── DATASET CONTENT ──

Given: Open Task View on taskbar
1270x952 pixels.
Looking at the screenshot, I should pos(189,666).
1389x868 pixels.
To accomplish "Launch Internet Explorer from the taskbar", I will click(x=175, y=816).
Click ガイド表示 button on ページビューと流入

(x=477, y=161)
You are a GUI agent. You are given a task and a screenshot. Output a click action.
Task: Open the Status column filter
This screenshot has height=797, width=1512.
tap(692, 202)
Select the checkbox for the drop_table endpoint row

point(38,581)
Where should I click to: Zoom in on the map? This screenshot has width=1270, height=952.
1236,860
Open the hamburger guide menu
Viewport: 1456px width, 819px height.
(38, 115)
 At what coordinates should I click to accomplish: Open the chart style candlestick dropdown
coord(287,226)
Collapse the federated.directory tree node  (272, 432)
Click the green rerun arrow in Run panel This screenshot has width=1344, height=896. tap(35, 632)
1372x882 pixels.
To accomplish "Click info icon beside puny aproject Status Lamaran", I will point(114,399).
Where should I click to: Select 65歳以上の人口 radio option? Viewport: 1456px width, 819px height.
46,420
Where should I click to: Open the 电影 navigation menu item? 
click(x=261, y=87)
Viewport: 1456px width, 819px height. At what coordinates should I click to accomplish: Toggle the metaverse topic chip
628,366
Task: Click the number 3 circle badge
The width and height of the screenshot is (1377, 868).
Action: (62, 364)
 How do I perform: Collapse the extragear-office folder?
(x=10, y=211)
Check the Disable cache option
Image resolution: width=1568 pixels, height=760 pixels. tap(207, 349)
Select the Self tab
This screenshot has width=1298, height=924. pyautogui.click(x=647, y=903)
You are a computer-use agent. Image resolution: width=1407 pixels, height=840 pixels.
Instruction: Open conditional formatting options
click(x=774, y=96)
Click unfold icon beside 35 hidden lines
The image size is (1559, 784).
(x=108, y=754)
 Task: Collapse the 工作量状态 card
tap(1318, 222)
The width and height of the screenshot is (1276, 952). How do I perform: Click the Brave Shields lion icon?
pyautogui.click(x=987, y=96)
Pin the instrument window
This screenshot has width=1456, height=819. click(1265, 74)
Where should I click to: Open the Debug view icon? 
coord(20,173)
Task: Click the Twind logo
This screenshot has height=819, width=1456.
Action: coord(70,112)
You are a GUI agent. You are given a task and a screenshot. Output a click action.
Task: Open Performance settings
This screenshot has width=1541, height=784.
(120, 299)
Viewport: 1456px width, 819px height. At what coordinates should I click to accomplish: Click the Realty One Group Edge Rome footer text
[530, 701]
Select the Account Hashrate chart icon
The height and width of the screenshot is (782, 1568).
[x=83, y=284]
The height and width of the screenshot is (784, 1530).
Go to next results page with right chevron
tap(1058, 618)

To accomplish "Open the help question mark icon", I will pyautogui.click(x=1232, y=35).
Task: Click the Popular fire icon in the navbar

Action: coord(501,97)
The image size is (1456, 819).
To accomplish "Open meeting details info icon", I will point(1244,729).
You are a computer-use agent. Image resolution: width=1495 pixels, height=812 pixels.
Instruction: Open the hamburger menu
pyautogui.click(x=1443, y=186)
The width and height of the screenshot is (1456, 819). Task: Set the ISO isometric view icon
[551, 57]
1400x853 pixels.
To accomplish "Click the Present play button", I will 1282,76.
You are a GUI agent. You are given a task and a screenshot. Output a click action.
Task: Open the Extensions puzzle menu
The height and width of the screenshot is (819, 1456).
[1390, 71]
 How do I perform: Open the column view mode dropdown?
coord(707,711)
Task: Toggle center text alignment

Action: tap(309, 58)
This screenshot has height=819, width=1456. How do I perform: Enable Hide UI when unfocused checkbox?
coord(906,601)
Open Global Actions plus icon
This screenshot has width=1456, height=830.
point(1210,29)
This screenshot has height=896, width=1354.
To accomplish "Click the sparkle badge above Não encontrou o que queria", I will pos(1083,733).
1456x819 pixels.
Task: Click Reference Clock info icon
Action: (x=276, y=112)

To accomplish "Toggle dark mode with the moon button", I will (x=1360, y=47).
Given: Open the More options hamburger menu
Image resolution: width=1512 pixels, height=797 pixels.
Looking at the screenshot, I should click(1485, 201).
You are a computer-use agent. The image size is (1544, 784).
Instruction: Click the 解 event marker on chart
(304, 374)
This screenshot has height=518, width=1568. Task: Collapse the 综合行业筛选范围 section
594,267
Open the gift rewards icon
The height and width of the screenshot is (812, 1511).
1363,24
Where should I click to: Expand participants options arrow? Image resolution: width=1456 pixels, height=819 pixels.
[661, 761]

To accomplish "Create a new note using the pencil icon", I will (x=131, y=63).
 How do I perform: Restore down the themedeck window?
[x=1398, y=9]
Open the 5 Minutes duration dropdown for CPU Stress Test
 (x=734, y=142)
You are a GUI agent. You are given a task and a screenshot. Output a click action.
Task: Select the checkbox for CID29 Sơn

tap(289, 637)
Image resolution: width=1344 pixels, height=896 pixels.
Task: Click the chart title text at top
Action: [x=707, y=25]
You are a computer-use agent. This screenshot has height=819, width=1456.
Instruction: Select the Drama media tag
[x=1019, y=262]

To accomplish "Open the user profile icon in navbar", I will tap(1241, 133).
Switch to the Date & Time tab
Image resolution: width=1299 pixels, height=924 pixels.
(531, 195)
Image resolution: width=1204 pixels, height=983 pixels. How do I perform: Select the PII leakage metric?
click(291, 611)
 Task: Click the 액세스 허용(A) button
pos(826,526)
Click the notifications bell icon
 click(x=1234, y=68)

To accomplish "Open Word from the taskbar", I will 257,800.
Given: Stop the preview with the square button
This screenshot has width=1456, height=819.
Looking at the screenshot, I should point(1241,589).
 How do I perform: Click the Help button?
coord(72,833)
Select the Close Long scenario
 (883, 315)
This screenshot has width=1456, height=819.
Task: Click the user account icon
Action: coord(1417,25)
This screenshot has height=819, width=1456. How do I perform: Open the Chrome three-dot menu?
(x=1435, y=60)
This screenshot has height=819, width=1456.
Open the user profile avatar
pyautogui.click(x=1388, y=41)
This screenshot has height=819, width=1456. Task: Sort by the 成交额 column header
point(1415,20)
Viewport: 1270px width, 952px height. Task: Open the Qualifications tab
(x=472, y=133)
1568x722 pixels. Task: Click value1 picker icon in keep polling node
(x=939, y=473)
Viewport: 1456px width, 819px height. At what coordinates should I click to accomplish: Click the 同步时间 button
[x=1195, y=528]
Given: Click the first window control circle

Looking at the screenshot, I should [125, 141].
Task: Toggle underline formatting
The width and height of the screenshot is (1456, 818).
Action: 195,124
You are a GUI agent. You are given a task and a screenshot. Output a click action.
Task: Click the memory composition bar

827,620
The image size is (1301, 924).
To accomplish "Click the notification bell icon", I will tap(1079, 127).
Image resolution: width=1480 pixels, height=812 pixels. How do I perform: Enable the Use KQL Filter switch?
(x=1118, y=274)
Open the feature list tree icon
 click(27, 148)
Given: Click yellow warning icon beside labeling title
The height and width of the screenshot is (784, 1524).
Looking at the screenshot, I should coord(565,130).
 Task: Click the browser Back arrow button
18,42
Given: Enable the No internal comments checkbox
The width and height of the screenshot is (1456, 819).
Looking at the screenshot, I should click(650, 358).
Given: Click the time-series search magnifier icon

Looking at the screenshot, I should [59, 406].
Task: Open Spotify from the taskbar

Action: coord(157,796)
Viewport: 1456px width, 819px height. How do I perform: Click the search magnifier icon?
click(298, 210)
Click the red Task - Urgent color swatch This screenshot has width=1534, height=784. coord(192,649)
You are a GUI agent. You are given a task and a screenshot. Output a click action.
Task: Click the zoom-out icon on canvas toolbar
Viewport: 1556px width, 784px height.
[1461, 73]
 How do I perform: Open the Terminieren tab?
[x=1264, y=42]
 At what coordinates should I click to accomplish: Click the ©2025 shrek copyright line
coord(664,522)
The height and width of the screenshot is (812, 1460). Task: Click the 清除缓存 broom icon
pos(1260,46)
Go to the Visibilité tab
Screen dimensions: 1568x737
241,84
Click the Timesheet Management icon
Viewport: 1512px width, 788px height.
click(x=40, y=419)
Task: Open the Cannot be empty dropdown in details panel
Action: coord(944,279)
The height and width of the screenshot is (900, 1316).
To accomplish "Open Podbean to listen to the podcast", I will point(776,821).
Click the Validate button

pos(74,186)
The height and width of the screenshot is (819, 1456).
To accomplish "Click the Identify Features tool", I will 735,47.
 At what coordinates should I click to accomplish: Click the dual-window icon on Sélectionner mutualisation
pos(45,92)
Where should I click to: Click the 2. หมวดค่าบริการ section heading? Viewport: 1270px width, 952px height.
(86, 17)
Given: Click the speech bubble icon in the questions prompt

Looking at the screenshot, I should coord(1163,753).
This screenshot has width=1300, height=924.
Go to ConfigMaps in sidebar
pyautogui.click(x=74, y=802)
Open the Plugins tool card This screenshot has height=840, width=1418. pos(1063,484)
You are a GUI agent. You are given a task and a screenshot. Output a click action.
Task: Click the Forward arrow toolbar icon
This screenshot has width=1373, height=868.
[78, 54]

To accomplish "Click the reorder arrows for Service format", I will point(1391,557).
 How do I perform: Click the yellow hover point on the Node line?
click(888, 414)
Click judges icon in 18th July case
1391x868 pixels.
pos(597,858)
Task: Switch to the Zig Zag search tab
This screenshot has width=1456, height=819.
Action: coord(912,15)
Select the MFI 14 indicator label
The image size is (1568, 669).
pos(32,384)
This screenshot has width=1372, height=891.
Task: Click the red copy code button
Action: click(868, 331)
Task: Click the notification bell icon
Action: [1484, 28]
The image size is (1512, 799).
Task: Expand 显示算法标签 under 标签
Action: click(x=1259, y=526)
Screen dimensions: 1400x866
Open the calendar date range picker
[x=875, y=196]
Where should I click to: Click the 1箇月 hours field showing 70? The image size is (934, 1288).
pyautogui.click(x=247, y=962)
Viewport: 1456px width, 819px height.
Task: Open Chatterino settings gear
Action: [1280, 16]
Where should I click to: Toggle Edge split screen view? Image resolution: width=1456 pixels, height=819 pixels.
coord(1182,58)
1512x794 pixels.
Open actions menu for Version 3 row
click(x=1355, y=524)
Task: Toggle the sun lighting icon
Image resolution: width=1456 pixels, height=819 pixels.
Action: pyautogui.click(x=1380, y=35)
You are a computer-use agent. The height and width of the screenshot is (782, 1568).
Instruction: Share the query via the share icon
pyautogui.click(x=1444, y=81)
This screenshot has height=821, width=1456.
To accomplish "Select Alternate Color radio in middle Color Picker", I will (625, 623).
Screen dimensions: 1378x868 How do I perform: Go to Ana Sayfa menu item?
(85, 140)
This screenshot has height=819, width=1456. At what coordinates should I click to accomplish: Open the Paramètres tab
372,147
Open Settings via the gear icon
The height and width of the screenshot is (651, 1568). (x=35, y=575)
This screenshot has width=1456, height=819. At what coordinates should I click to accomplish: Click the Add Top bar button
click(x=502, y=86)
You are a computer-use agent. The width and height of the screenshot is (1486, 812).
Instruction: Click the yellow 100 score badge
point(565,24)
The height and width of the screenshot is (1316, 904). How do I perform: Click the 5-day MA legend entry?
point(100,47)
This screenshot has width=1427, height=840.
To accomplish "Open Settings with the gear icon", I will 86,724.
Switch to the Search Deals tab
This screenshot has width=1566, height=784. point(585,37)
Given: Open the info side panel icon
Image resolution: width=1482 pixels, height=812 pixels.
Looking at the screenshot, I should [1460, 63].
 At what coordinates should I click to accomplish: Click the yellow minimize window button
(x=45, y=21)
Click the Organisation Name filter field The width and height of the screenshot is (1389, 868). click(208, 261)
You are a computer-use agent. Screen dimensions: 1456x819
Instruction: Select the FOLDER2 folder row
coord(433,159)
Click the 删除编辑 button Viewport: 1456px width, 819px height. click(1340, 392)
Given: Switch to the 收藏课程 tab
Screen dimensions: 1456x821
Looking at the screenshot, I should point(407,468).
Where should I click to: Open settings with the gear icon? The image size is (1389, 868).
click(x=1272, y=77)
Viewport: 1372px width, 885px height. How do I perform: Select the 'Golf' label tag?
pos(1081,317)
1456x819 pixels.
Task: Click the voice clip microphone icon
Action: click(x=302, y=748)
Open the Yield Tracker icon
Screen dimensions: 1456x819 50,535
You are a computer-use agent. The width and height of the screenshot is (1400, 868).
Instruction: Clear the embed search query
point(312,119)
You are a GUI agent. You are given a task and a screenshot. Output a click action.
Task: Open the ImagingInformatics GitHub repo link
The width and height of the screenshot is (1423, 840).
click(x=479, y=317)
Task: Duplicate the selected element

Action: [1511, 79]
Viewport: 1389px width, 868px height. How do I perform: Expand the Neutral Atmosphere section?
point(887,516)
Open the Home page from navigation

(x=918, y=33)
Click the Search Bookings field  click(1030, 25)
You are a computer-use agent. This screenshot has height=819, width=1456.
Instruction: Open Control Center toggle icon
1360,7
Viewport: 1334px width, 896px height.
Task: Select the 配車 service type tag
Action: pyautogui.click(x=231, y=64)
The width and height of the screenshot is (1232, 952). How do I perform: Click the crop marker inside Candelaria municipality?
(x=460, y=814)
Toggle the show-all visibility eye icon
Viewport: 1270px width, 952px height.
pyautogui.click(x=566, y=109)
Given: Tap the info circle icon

───

WORK ITEM: Some lines of the records may hold the word "computer". How many do? Answer with a number and nothing else.

OUTPUT OF THE TASK: 9